A retrospective study was conducted on 356 patients with non-metastatic PCa who underwent preoperative mpMRI followed by RP treatment at our institution. Radiomic features were extracted from both intratumoral region and the periprostatic fat region, which were segmented on images obtained through T2-weighted imaging (T2WI) and apparent-diffusion coefficient (ADC) imaging. Three radiomics models were developed by applying the Least absolute shrinkage and selection operator (LASSO) Cox regression, followed by Cox risk regression to construct a combined radiomics-clinical model by integrating the optimal radiomics score and clinicopathological risk factors to draw a nomogram. The predictive performance was evaluated using receiver operating characteristic (ROC) curves, Kaplan-Meier analysis and calibration curves.

RESULTS

One hundred and twenty-one patients (33.98%) experienced biochemical recurrence. ROC analyses showed that the Area Under the Curve (AUC) of the periprostatic fat-intratumoral radiomics model demonstrated the highest AUC at 0.921 (95%CI, 0.857-0.981), 0.875 (95%CI, 0.763-0.950), 0.854 (95%CI, 0.706-0.923) for 1-year, 3-years and 5-years bRFS. Multivariate Cox regression analysis revealed that Pathological T stage, ISUP grading group and Positive surgical margin were independent prognostic factors for predicting bRFS. A radiomics-clinical nomogram based on these clinical predictors and periprostatic fat-intratumoral radiomics score was constructed.

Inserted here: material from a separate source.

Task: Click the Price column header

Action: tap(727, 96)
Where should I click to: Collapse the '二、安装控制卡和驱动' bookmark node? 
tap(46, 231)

Kaplan-Meier analyses showed that radiomics-clinical nomogram was significantly related with survival of PCa (P < 0.001); and calibration curves revealed the predicted and observed survival probability of 1-year, 3-year and 5-year bRFS had high degree of consistency in the training and validation group. The radiomics-clinical nomogram showed a significant improvement than the clinical model for 1-year (AUC, 0.944; 95%CI, 0.912-0.990 vs. AUC, 0.839; 95%CI, 0.661-0.928; P = 0.009), 3-year (AUC, 0.864; 95%CI, 0.772-0.969 vs. AUC, 0.776; 95%CI, 0.602-0.872; P = 0.008), and 5-year bRFS (AUC, 0.907; 95%CI, 0.836-0.982 vs. AUC, 0.819; 95%CI, 0.687-0.915; P = 0.027).

CONCLUSIONS

This study developed and validated the radiomics-clinical nomogram for the prediction of bRFS in non-metastatic PCa patients underwent RP.